> **表示テキスト**
################
MySQL 8.0のSQLの新機能を解説

MySQL 8.0のWindow関数のサンプル集

MySQL 8.0のSQLの新機能を解説第1回

山岸賢治[著]

更新日: 2019/05/30
公開日: 2019/03/08

ポスト

ダウンロードサンプルファイル (5.9 KB)

　本連載では、MySQL 8.0のリリースを記念して、3回にわたってSQLの新機能を解説します。第1回の本稿では、Window関数について解説します。

ポスト

はじめに

　本稿では、MySQL 8.0の新機能であるWindow関数について解説します。前半は、学習効率が良いと思われる順序で、Window関数の各機能をイメージを交えて説明します。後半は、PostgreSQLとOracleのWindow関数の機能をMySQL 8.0で模倣する方法を解説します。

対象読者

MySQLのWindow関数の理解を深めたい方

必要な環境

　本稿で扱うSQLは、MySQL 8.0.15で動作確認しました。

Window関数とは

　Window関数は、select句とorder by句で使うことができます。とはいえ、order by句で使うことは、ほとんどありません。

Window関数のメリット

　自己結合や相関サブクエリを使ったり、親言語（PHPやRubyなど）やストアドプロシージャで求めていた結果を、SQLで容易に求めることができるようになります。帳票作成やデータ分析において、特に使います。
################
> **提供された一覧**

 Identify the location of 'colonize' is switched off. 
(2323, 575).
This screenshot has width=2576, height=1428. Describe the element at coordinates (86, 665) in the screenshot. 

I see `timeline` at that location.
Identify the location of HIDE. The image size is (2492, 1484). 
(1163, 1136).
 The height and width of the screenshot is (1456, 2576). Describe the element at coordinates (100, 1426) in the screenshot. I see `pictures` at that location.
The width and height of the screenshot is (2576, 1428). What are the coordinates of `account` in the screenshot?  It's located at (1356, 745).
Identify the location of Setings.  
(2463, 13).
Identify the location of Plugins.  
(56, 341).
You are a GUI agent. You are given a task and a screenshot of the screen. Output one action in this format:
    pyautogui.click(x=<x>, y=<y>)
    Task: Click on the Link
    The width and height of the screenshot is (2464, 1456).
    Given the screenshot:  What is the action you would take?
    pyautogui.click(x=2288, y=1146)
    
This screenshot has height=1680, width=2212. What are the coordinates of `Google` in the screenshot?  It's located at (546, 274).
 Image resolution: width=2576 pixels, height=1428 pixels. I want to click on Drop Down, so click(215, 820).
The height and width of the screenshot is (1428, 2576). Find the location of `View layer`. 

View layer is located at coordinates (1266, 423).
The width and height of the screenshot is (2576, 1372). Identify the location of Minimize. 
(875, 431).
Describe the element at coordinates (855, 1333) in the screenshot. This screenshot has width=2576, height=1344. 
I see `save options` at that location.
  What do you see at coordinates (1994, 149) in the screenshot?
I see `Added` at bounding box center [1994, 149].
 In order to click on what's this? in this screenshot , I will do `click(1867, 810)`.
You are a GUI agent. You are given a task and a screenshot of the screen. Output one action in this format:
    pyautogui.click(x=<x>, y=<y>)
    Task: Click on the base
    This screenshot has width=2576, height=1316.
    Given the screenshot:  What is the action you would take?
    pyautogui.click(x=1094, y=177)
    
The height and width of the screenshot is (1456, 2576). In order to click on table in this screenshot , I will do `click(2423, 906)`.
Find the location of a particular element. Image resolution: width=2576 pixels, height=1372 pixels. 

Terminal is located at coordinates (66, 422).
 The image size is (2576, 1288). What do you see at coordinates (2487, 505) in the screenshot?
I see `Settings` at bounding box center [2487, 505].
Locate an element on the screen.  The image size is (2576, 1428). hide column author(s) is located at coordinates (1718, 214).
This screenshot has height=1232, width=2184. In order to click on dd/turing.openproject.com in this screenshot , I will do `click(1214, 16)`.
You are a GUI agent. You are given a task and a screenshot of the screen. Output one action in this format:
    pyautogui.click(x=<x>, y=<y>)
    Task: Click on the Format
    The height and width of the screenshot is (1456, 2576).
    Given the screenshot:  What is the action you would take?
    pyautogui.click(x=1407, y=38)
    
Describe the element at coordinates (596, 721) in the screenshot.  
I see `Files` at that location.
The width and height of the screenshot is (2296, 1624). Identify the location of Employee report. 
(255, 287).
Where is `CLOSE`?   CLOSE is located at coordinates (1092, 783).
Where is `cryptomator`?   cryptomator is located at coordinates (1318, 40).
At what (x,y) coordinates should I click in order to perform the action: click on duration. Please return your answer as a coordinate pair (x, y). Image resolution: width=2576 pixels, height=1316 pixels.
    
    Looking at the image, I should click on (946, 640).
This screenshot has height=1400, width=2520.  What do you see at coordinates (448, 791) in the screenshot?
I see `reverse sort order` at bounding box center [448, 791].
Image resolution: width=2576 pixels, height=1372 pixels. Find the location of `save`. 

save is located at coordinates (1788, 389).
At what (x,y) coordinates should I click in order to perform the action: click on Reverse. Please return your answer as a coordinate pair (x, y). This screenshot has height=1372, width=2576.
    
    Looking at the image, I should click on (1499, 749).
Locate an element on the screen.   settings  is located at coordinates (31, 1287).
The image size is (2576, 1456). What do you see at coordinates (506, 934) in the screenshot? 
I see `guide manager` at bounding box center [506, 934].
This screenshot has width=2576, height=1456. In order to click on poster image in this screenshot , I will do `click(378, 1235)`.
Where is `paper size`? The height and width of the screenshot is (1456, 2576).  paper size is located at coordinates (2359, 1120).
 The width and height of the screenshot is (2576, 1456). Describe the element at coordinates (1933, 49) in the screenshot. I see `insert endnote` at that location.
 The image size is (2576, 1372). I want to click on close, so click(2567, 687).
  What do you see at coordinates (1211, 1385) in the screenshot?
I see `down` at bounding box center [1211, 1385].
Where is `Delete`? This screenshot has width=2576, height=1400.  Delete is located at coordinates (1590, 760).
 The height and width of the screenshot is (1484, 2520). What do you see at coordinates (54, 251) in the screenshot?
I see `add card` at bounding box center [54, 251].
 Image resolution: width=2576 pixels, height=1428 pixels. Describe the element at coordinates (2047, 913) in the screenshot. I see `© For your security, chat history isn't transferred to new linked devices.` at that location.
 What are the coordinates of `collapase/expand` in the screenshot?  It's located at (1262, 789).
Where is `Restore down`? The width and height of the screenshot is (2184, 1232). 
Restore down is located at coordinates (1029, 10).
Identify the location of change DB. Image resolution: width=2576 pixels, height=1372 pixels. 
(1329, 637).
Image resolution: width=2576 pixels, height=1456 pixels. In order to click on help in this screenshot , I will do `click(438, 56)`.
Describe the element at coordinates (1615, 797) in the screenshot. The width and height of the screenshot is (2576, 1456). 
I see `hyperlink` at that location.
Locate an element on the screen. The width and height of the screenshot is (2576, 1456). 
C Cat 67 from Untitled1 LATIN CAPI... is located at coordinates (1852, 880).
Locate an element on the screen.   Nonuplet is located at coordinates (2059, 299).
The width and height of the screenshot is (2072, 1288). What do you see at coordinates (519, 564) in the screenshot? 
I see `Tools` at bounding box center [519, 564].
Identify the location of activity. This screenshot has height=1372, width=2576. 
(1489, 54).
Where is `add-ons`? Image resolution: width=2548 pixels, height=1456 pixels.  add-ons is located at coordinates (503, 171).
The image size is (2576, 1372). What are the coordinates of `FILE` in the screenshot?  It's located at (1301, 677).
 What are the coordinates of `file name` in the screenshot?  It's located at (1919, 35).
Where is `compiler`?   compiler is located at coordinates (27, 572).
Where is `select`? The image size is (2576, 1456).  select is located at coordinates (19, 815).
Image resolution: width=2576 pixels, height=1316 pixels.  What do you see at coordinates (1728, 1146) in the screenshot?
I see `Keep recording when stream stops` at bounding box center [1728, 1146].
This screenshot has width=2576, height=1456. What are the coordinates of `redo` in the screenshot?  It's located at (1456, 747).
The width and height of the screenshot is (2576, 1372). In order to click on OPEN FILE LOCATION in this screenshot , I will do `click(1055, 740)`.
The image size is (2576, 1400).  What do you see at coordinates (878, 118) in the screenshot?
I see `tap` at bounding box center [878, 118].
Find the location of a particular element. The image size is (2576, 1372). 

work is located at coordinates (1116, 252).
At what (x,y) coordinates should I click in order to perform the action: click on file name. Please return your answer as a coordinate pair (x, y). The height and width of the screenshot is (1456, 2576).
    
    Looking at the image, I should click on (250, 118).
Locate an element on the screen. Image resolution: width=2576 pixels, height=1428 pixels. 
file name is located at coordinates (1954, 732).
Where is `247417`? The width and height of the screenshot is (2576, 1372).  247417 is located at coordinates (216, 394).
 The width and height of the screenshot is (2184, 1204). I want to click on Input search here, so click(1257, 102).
################
> **取り組む課題**
#1 Window関数の記事から、「MySQL 8.0のSQLの新機能を解説第1回」を含む語句で始めて「は、Window関数について解説します。」の後で終わる部分を、一字一句そのまま書き写してください。
#2 Window関数の記事によると、記事で扱うSQLはMySQLのどのバージョンで動作確認されましたか。

> **課題別の解答**
#1
MySQL 8.0のSQLの新機能を解説第1回

山岸賢治[著]

更新日: 2019/05/30
公開日: 2019/03/08

ポスト

ダウンロードサンプルファイル (5.9 KB)

　本連載では、MySQL 8.0のリリースを記念して、3回にわたってSQLの新機能を解説します。第1回の本稿では、Window関数について解説します。

#2 MySQL 8.0.15